Opinião

Ucrânia, o custo económico de um pequeno custo económico

João César das Neves, economista, professor catedrático

Uma das virtudes mais exigentes para todos os líderes é saber fazer cedências táticas para manter a linha estratégica. Se, perante o ataque russo à Ucrânia, o mundo pretender reduzir os custos, não suportando sacrifícios reais na defesa dos seus princípios fundamentais, põe em risco as bases em que se baseia toda a prosperidade global.

Mais importante que as consequências económicas imediatas da invasão ucraniana, naturalmente ainda incertas, é a mudança radical que ele pode implicar na atitude económica mundial. O elemento decisivo da circunstância é que Putin, reencarnando a velha figura do conquistador esquecida há gerações, dá uma machadada na hegemonia das questões económicas sobre os restantes temas na ordem internacionais do nosso tempo.
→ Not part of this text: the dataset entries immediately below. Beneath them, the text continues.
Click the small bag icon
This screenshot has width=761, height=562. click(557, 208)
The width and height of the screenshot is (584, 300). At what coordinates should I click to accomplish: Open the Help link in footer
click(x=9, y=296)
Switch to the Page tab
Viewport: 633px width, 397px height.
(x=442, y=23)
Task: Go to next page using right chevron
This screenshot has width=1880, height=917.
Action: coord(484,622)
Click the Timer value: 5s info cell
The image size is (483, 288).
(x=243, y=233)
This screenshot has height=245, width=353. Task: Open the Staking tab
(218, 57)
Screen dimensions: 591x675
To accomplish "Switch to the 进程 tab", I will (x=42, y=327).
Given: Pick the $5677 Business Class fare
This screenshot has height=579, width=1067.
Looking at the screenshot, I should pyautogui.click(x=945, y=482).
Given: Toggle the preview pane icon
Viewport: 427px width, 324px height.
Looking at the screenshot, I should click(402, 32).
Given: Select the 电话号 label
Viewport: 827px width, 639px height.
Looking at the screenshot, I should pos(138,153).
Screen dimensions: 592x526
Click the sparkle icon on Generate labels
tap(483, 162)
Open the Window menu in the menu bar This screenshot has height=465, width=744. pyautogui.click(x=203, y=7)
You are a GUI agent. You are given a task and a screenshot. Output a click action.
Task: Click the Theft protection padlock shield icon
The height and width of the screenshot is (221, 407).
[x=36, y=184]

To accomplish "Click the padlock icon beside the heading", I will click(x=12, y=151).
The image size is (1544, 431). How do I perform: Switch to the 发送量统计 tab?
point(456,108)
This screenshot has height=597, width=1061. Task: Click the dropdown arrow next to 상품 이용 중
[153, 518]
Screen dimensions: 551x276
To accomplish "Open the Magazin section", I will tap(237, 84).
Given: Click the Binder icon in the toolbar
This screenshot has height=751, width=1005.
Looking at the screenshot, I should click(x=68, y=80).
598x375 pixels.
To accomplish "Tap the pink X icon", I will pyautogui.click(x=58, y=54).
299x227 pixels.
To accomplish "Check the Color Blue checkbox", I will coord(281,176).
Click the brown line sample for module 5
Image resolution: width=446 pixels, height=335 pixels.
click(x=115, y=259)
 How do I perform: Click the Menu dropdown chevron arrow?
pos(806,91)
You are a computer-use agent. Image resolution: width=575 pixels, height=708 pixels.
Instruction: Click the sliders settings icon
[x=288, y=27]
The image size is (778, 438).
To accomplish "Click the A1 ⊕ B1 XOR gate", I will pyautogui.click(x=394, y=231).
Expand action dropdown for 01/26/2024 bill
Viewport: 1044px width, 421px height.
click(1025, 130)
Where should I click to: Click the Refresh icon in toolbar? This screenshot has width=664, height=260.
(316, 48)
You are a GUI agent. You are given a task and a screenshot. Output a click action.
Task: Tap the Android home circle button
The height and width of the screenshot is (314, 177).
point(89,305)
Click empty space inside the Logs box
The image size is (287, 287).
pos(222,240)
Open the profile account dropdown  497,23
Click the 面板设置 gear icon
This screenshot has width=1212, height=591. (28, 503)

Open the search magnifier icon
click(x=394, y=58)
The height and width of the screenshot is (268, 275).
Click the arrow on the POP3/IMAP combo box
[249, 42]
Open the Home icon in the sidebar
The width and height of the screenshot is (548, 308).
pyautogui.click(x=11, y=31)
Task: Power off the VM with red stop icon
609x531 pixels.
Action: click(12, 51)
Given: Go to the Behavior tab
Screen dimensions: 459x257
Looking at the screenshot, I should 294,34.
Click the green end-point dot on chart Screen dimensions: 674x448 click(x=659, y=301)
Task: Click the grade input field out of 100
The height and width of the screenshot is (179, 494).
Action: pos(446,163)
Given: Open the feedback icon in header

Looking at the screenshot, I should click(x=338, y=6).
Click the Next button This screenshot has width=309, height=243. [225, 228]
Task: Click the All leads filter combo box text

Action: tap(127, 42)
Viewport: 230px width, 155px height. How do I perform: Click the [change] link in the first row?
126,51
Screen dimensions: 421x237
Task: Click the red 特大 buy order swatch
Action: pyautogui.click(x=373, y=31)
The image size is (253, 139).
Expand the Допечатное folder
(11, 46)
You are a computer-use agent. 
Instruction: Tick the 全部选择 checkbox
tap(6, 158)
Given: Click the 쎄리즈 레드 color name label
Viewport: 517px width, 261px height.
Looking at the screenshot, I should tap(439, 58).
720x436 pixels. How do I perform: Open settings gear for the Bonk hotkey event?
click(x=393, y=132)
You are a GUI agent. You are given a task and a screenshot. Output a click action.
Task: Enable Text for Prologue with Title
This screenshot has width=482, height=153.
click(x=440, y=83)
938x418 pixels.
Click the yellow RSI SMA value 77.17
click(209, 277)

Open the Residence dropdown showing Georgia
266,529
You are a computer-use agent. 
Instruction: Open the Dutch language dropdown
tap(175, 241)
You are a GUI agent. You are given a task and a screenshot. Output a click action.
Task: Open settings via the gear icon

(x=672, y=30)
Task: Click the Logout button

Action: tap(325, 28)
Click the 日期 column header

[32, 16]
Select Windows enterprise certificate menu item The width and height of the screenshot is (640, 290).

Se esse golpe for bem-sucedido, o mundo entra numa nova fase, abandonando o comércio e regressando a valores de outras épocas, que põe em causa todo o sistema mundial como o conhecemos.

A razão por que a Europa conseguiu 76 anos sem uma guerra no seu solo, algo inaudito na sua história, foi precisamente por estar dedicada à produção, comércio e consumo globais. A lição foi muito cara. Só após a maior catástrofe da humanidade, nos terríveis 30 anos de 1914 a 1945, gerada por décadas de imperialismos, racismos e militarismos, é que a Europa esqueceu ideologias e se dedicou a ficar rica, conseguindo o maior crescimento da História e arrancando biliões à pobreza. Mas os temas comercias são sempre repelentes, e os pensadores costumam preferir as epopeias grandiosas, que habitualmente acabam em escombros.

Nos últimos trinta anos as dores das crises financeiras e da globalização geraram queixas crescentes. Consequentemente têm ressurgido por todo o lado os líderes populistas, que desprezam os interesses comerciais e lutam por grandes ideais, em geral com o sangue dos seus cidadãos. Isso muda o jogo mundial.

A evolução foi lenta; muito mais lenta que nos anos 1930. Saddam Hussein foi o primeiro a ir ao caixote de lixo da História recuperar a máscara de conquistador. Mas na altura o mundo reagiu fortemente, e o ataque ao Kuwait em 1990 acabou mal. Tão mal que tiveram de passar mais de 25 anos até Putin retomar o paradigma, na Crimeia em 2014. Mas dessa vez houve sucesso e, como Mussolini na Etiópia em 1936, um sucesso leva sempre a novas tentativas. A Ucrânia são os Sudetas 84 anos depois.

Agora o mundo está na desconfortável situação de ter de reagir à primeira violação descarada, por uma grande potência, dos princípios básicos da ordem internacional implantada sobre as ruínas fumegantes de 1945. A forma como reagir determinará a prosperidade económica das próximas décadas. E não só.

A resposta imediata foi ainda tentar manter a hegemonia comercial no quadro internacional, respondendo com sanções económicas. Mas estas só farão realmente o seu trabalho se forem a sério. Ou seja, se quem as coloca estiver disposto a também sofrer fortemente com elas, até conseguir um recuo do agressor. Medidas simbólicas, que o deixem impune, manifestam o fim dos princípios fundamentais das Nações Unidas, e não faltam tiranetes com vontade de experimentar conquistas. Assim, uma conciliação com o intolerável, em nome da prosperidade imediata, traduzir-se-á numa sequência de crises, que comprometem a futura prosperidade. Até que se dê o ataque insuportável, como na Polónia de 1939, que comprometa também a paz.

Se o custo económico do ataque à Ucrânia for pequeno, arriscamo-nos a perder tudo o que temos.